The Global Internet is Powered by Vulnerable Undersea Cables. Could This be the End of Cloud as We Know It?
Every time you visit a website, play online games, make a VOIP calls or send an email, data is being sent and received through an intricate undersea cable system that stretches around the globe. The internet is a global network of computers connected together. Every computer that is connected to the Internet is part of this global network, even the computer in your home. These undersea cables are the invisible force driving the modern internet, with funding coming from internet giants such as Google, Facebook, Microsoft and Amazon.
The undersea cables carry a majority of all our communications and yet, most people are oblivious or barely aware that they exist. And since most of cloud data travels over these cables, any disruption to the undersea cables may paralyzed global cloud services unless safety measures are put in place by major tech giants governments around the world.
“We hear a lot of talk about the cloud, for example, and we think of thing nebulous, something in the sky, the cloud is really under the ocean,” said, Jonathan Hiembo, an expert who works for telecom infrastructure company.
Today’s undersea cables were based on technology originally developed in 1858 when Cyrus West Field laid the first transatlantic telegraph cable. It operated for only three weeks but subsequent attempts in 1865 and 1866 were more successful. Today, there are about 380 underwater cables in operation around the world, spanning a length of over 745,645 miles (1.2 million kilometers).
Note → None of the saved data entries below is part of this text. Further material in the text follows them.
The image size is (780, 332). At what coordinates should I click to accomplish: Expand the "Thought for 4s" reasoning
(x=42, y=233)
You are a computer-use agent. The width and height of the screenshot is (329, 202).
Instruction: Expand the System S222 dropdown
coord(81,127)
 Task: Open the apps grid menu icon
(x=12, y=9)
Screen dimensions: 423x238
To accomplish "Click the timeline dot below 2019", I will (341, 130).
Now according to a new in-depth report by CNN, the modern undersea cable are more vulnerable than ever. Russian President Vladimir Putin is now flexing his military might inside a Russian Navy submersible and some are questioning if Putin is doing more than putting a show under the sea and instead planning to sabotage vital undersea cables.
In a separate report by BBC, the popular broadcasting service questioned the motivation and the possibility of such attack. “The question of whether Russia might undertake such an attack on sea cables is unclear, but the answer is most likely that it would, if it felt it was really necessary. Russia has reportedly conducted widespread hacking and other cyber operations at home and abroad, which some reports attribute to both the Federal Security Service (FSB) and the Army Intelligence Service (GRU),” BBC said.
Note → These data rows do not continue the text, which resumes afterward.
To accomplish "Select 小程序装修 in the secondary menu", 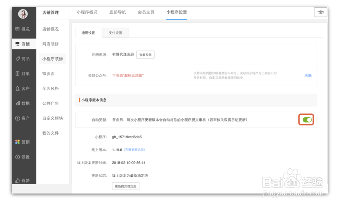I will pos(54,59).
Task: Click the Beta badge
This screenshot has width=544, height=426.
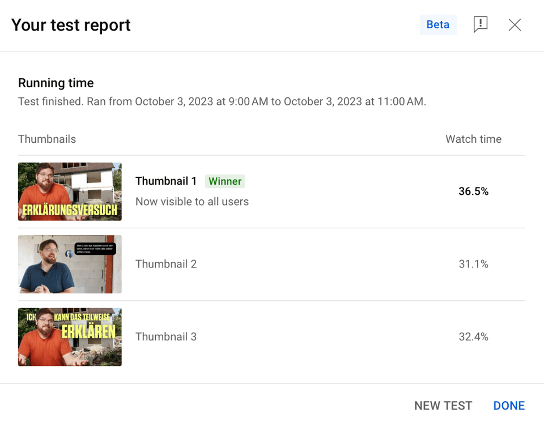Action: click(438, 25)
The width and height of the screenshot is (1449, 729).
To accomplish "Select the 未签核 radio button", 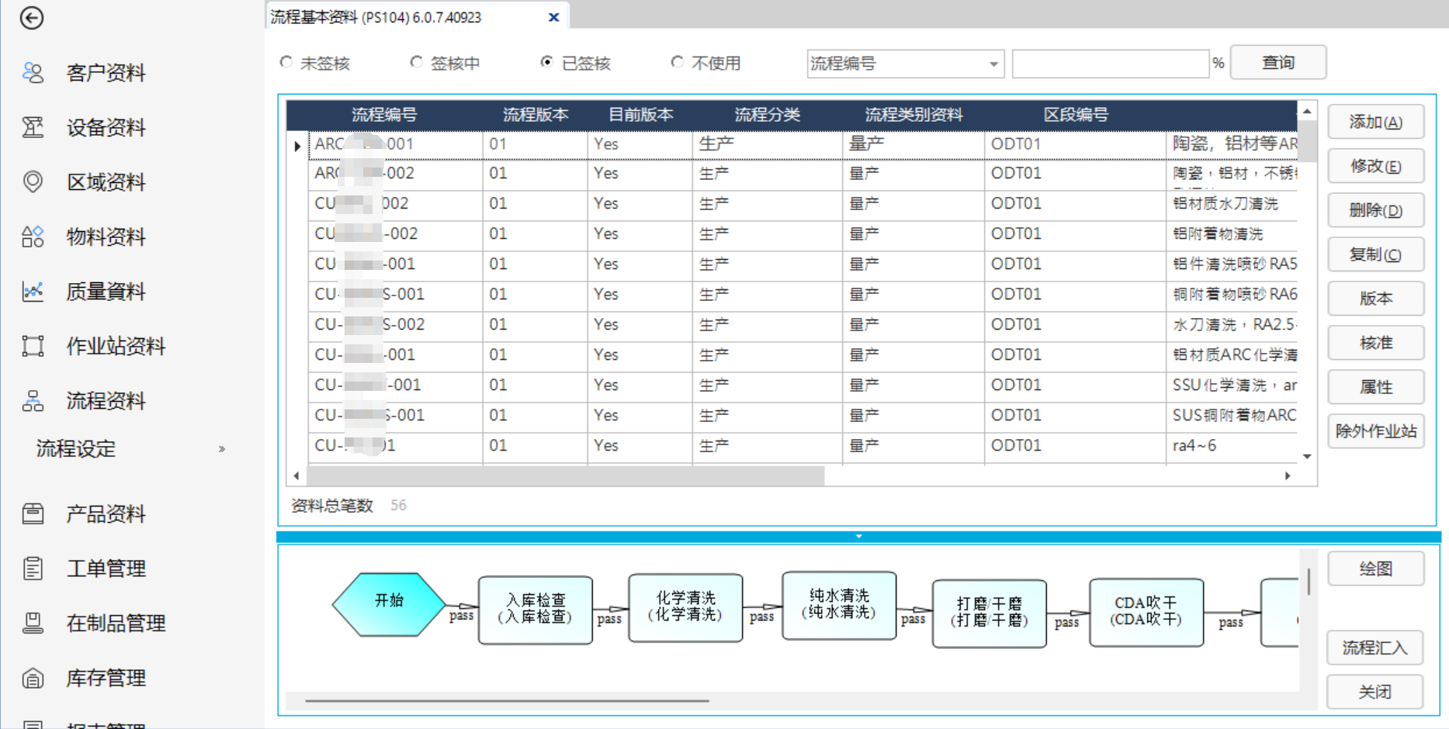I will click(x=286, y=62).
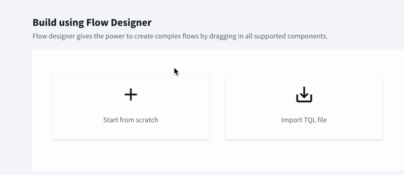Click the 'Import TQL file' label text
This screenshot has height=175, width=404.
[304, 120]
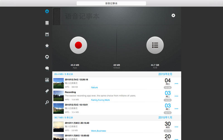Click the blue plus add icon
Image resolution: width=223 pixels, height=140 pixels.
tap(47, 11)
In February 2008, a whole swath of North Africa and the Persian Gulf suddenly went offline, or saw internet speeds slow to a painful crawl. “This disruption was eventually traced to damage to three undersea cables off the Egyptian coast,” CNN said.
On July 1, a Russian navy submarine caught fire on Monday, killing 14 sailors on board. However, two independent Russian news outlets reported that the vessel was the AS-12 “Losharik,” a nuclear-powered vessel that US officials said was designed to cut undersea cables that keep the world’s internet running. Before the incident, US officials claimed the submarine was designed to tamper with undersea cables, and accused Russia of seeking to intercept or disrupt communications.
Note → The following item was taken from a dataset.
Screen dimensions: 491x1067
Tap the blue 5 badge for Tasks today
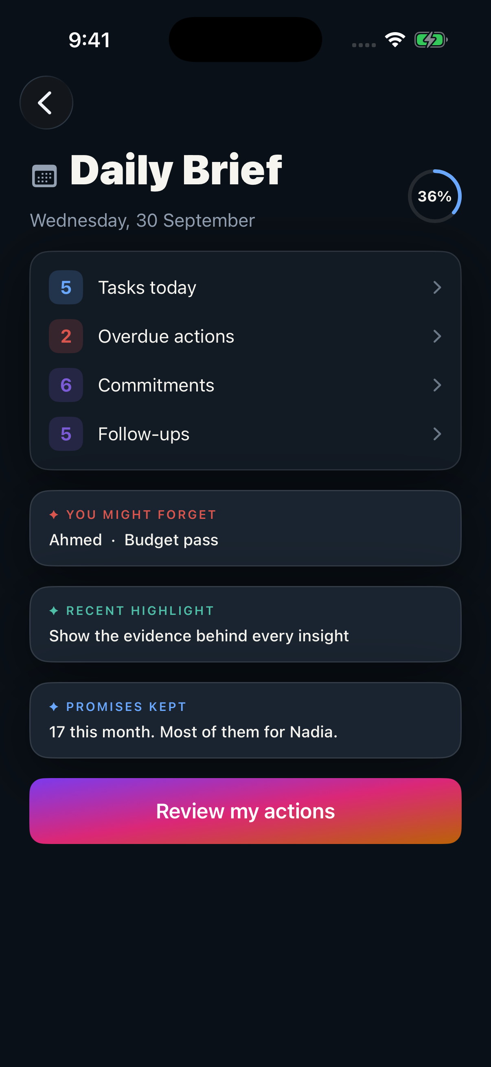[66, 287]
Also in 2015, CNN reported that US intelligence officials, using underwater sensors, spotted Russian submarines near key communications cables, along with a spy ship believed to carry small underwater vehicles designed to sever or damage cables.
“It is likely that Russian auxiliary vessels, including tele-operated or autonomous undersea craft, are equipped to be able to manipulate objects on the seafloor and may also carry sensitive communications intercept equipment in order to tap undersea cables or otherwise destroy or exploit seafloor infrastructure,” CNN said citing a 2016 report written by authors from Center for Strategic and International Studies.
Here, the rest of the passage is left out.